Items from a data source
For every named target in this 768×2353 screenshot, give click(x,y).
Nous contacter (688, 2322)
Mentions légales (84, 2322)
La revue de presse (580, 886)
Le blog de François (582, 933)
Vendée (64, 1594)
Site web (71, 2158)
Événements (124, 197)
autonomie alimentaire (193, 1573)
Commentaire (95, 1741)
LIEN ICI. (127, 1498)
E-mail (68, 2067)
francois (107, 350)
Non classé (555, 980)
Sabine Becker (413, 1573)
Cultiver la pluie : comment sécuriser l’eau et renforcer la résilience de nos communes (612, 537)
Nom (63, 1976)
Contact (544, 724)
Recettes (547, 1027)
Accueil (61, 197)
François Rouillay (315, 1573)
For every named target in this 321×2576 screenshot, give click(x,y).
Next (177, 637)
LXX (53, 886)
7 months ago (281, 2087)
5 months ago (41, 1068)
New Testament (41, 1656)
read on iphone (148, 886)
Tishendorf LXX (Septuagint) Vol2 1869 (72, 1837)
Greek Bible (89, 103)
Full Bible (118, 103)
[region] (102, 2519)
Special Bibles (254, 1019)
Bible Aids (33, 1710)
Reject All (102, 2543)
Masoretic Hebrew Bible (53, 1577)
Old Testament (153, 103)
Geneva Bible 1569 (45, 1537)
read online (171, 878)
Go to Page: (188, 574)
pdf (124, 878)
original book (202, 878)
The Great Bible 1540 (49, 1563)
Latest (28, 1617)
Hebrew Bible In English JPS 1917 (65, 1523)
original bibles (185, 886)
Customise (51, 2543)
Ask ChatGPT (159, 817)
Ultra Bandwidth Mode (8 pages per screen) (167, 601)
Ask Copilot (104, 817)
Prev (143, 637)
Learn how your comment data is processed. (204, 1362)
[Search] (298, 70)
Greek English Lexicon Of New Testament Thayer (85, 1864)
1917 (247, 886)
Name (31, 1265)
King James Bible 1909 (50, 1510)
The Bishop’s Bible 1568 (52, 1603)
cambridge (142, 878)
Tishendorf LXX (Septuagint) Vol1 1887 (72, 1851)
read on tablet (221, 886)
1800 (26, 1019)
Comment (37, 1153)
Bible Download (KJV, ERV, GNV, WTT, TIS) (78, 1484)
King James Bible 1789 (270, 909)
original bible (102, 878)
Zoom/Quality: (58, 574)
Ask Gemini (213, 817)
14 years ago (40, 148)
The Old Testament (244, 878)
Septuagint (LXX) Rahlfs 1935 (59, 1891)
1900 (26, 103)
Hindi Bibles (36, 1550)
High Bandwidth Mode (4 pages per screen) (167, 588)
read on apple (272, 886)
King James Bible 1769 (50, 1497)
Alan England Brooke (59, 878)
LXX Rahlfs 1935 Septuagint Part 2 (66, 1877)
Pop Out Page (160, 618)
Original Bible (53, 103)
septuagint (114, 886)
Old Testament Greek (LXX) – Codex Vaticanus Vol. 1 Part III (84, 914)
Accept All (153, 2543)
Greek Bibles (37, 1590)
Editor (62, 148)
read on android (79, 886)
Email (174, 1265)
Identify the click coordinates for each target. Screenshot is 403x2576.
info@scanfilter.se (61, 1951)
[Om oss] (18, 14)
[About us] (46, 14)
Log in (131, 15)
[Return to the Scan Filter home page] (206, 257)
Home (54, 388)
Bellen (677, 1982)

Problem to work on:
An exact, complete copy of the lines above from the one with "New Testament (41, 1656)" through the one with "[Search] (298, 70)" is the whole answer.

Solution to this task:
New Testament (41, 1656)
read on iphone (148, 886)
Tishendorf LXX (Septuagint) Vol2 1869 (72, 1837)
Greek Bible (89, 103)
Full Bible (118, 103)
[region] (102, 2519)
Special Bibles (254, 1019)
Bible Aids (33, 1710)
Reject All (102, 2543)
Masoretic Hebrew Bible (53, 1577)
Old Testament (153, 103)
Geneva Bible 1569 (45, 1537)
read online (171, 878)
Go to Page: (188, 574)
pdf (124, 878)
original book (202, 878)
The Great Bible 1540 (49, 1563)
Latest (28, 1617)
Hebrew Bible In English JPS 1917 (65, 1523)
original bibles (185, 886)
Customise (51, 2543)
Ask ChatGPT (159, 817)
Ultra Bandwidth Mode (8 pages per screen) (167, 601)
Ask Copilot (104, 817)
Prev (143, 637)
Learn how your comment data is processed. (204, 1362)
[Search] (298, 70)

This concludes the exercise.